#### [Exercise instructions]
Rewrite the material below, swapping each occurrence of "navigation" for "nav" and leaving everything else unchanged.

☆ ☆ ☆

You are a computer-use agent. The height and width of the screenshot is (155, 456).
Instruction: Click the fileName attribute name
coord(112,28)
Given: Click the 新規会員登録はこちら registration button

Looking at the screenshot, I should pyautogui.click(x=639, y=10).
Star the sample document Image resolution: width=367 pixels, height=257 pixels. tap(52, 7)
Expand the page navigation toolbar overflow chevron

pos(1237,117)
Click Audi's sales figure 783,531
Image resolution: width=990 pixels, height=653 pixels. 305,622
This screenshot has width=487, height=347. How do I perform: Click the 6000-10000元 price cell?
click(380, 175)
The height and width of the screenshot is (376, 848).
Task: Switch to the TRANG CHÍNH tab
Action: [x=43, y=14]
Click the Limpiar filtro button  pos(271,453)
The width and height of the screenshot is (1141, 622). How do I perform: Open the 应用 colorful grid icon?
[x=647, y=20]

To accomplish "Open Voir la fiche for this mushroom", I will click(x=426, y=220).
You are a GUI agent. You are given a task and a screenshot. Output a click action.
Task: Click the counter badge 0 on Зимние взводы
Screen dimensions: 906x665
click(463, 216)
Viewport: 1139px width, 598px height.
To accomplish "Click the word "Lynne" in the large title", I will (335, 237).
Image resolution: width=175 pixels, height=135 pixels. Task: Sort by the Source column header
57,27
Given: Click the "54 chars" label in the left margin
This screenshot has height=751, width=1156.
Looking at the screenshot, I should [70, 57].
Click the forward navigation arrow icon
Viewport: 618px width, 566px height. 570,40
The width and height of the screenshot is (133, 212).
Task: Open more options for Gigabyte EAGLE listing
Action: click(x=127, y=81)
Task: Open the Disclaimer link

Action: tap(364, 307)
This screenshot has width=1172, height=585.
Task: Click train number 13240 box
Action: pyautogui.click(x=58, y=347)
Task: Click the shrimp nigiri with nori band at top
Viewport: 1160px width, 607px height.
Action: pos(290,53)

☆ ☆ ☆

#### [The completed task]
You are a computer-use agent. The height and width of the screenshot is (155, 456).
Instruction: Click the fileName attribute name
coord(112,28)
Given: Click the 新規会員登録はこちら registration button

Looking at the screenshot, I should pyautogui.click(x=639, y=10).
Star the sample document Image resolution: width=367 pixels, height=257 pixels. tap(52, 7)
Expand the page nav toolbar overflow chevron

pos(1237,117)
Click Audi's sales figure 783,531
Image resolution: width=990 pixels, height=653 pixels. 305,622
This screenshot has width=487, height=347. How do I perform: Click the 6000-10000元 price cell?
click(380, 175)
The height and width of the screenshot is (376, 848).
Task: Switch to the TRANG CHÍNH tab
Action: [x=43, y=14]
Click the Limpiar filtro button  pos(271,453)
The width and height of the screenshot is (1141, 622). How do I perform: Open the 应用 colorful grid icon?
[x=647, y=20]

To accomplish "Open Voir la fiche for this mushroom", I will click(x=426, y=220).
You are a GUI agent. You are given a task and a screenshot. Output a click action.
Task: Click the counter badge 0 on Зимние взводы
Screen dimensions: 906x665
click(463, 216)
Viewport: 1139px width, 598px height.
To accomplish "Click the word "Lynne" in the large title", I will (335, 237).
Image resolution: width=175 pixels, height=135 pixels. Task: Sort by the Source column header
57,27
Given: Click the "54 chars" label in the left margin
This screenshot has height=751, width=1156.
Looking at the screenshot, I should [70, 57].
Click the forward nav arrow icon
Viewport: 618px width, 566px height. 570,40
The width and height of the screenshot is (133, 212).
Task: Open more options for Gigabyte EAGLE listing
Action: click(x=127, y=81)
Task: Open the Disclaimer link

Action: tap(364, 307)
This screenshot has width=1172, height=585.
Task: Click train number 13240 box
Action: pyautogui.click(x=58, y=347)
Task: Click the shrimp nigiri with nori band at top
Viewport: 1160px width, 607px height.
Action: pos(290,53)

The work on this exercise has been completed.